**SOURCE DATA**
★ ★ ★

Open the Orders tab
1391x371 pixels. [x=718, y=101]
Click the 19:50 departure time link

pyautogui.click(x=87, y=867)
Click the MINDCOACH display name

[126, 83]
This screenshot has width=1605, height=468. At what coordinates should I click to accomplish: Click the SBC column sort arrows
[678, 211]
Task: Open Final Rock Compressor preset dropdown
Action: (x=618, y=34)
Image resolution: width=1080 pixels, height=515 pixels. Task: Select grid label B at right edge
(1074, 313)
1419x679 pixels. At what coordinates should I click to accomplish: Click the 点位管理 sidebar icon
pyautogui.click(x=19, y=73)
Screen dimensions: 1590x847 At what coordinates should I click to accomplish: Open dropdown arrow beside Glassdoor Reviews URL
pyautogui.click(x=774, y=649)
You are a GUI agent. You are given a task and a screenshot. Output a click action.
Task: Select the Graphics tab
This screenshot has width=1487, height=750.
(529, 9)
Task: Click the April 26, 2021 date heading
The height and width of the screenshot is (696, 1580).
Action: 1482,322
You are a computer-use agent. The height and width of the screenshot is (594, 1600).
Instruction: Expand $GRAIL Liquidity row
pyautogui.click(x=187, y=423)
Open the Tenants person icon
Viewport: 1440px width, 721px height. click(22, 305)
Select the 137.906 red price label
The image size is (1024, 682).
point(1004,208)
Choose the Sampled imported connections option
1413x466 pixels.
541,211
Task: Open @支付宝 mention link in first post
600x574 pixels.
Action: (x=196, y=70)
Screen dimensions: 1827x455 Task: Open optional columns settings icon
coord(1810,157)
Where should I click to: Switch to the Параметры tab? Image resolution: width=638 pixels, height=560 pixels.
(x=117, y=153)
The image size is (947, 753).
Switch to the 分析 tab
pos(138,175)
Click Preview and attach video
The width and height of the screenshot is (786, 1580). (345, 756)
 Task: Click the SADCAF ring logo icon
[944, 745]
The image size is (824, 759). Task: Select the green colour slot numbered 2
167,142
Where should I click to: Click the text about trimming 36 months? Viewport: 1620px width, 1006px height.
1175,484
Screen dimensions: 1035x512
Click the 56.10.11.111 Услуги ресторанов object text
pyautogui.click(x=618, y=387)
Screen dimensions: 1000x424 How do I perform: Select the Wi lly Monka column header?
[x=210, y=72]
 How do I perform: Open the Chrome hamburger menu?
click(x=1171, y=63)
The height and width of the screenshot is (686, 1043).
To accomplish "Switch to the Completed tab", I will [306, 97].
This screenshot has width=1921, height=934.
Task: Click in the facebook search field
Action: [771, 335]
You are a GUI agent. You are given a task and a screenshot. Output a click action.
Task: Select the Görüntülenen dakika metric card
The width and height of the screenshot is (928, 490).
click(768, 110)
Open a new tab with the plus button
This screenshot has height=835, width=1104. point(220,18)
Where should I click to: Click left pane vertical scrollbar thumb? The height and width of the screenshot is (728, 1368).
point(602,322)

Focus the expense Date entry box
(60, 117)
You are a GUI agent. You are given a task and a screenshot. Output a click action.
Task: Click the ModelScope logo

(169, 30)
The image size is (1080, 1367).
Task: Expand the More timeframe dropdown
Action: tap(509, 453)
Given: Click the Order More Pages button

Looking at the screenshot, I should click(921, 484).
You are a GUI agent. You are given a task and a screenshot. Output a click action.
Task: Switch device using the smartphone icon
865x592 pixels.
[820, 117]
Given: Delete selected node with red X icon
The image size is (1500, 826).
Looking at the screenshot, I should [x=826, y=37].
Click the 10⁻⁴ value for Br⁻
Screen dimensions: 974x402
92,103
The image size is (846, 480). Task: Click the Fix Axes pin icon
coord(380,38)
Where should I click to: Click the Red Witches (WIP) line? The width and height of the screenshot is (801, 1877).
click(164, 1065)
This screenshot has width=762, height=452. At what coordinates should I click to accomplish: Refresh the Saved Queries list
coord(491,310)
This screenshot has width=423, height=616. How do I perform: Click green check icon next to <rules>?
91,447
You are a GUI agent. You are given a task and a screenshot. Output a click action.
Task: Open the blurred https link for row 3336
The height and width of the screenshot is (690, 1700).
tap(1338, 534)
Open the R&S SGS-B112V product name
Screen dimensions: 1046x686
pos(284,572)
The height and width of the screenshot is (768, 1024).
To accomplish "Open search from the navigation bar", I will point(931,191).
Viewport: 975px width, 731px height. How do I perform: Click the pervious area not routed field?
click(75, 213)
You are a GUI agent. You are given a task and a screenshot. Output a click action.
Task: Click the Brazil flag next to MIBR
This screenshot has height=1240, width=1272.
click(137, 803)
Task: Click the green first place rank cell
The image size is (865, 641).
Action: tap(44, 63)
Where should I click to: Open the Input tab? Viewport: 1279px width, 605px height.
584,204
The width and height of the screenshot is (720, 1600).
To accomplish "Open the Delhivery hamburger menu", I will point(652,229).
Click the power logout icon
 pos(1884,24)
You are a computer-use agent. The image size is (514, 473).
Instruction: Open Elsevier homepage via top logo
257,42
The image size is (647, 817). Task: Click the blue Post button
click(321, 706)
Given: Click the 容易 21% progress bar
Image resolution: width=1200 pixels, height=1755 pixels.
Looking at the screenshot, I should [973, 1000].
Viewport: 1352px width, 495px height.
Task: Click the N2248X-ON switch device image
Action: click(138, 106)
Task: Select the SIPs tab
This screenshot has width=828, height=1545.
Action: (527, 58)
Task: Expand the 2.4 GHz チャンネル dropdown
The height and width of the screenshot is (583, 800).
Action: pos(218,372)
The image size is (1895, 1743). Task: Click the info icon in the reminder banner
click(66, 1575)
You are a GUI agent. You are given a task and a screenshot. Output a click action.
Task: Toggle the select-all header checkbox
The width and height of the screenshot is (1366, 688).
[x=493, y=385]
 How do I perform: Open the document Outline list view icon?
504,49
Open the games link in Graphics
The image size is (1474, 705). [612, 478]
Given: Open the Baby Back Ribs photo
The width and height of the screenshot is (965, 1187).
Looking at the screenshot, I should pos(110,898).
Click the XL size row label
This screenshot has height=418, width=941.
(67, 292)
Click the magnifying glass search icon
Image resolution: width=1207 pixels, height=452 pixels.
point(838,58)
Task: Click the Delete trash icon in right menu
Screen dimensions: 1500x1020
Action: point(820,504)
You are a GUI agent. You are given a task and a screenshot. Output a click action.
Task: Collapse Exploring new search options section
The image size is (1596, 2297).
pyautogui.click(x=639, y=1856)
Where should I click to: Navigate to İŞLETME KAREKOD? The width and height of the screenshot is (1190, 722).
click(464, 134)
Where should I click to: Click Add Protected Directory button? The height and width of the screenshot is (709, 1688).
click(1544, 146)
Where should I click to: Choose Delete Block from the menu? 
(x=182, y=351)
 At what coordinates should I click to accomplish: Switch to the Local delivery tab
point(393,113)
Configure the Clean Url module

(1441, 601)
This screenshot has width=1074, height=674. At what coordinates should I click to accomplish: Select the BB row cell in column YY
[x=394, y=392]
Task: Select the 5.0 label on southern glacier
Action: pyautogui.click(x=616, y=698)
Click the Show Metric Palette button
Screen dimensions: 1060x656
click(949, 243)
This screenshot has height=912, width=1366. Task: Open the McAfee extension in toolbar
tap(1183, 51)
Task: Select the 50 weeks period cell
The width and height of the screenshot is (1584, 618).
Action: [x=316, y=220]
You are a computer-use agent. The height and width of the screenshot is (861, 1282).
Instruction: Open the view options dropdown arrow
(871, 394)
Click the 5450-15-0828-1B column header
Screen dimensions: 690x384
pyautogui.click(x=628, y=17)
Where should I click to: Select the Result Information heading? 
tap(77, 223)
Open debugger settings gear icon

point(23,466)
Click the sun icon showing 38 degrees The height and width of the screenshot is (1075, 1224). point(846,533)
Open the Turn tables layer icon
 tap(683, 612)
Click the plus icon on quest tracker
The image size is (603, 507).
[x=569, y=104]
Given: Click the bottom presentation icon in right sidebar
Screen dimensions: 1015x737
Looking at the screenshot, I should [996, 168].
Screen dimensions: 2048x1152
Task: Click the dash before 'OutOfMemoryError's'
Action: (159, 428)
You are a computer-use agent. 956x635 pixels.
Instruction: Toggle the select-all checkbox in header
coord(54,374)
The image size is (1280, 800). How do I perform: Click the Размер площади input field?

★ ★ ★

**WORK ITEM**
Output only the lines from the one with "This screenshot has height=912, width=1366." through the last line of the entries above; please keep them exact.

**SOLVED PROBLEM**
This screenshot has height=912, width=1366. Task: Open the McAfee extension in toolbar
tap(1183, 51)
Task: Select the 50 weeks period cell
The width and height of the screenshot is (1584, 618).
Action: [x=316, y=220]
You are a computer-use agent. The height and width of the screenshot is (861, 1282).
Instruction: Open the view options dropdown arrow
(871, 394)
Click the 5450-15-0828-1B column header
Screen dimensions: 690x384
pyautogui.click(x=628, y=17)
Where should I click to: Select the Result Information heading? 
tap(77, 223)
Open debugger settings gear icon

point(23,466)
Click the sun icon showing 38 degrees The height and width of the screenshot is (1075, 1224). point(846,533)
Open the Turn tables layer icon
 tap(683, 612)
Click the plus icon on quest tracker
The image size is (603, 507).
[x=569, y=104]
Given: Click the bottom presentation icon in right sidebar
Screen dimensions: 1015x737
Looking at the screenshot, I should [996, 168].
Screen dimensions: 2048x1152
Task: Click the dash before 'OutOfMemoryError's'
Action: (159, 428)
You are a computer-use agent. 956x635 pixels.
Instruction: Toggle the select-all checkbox in header
coord(54,374)
The image size is (1280, 800). How do I perform: Click the Размер площади input field?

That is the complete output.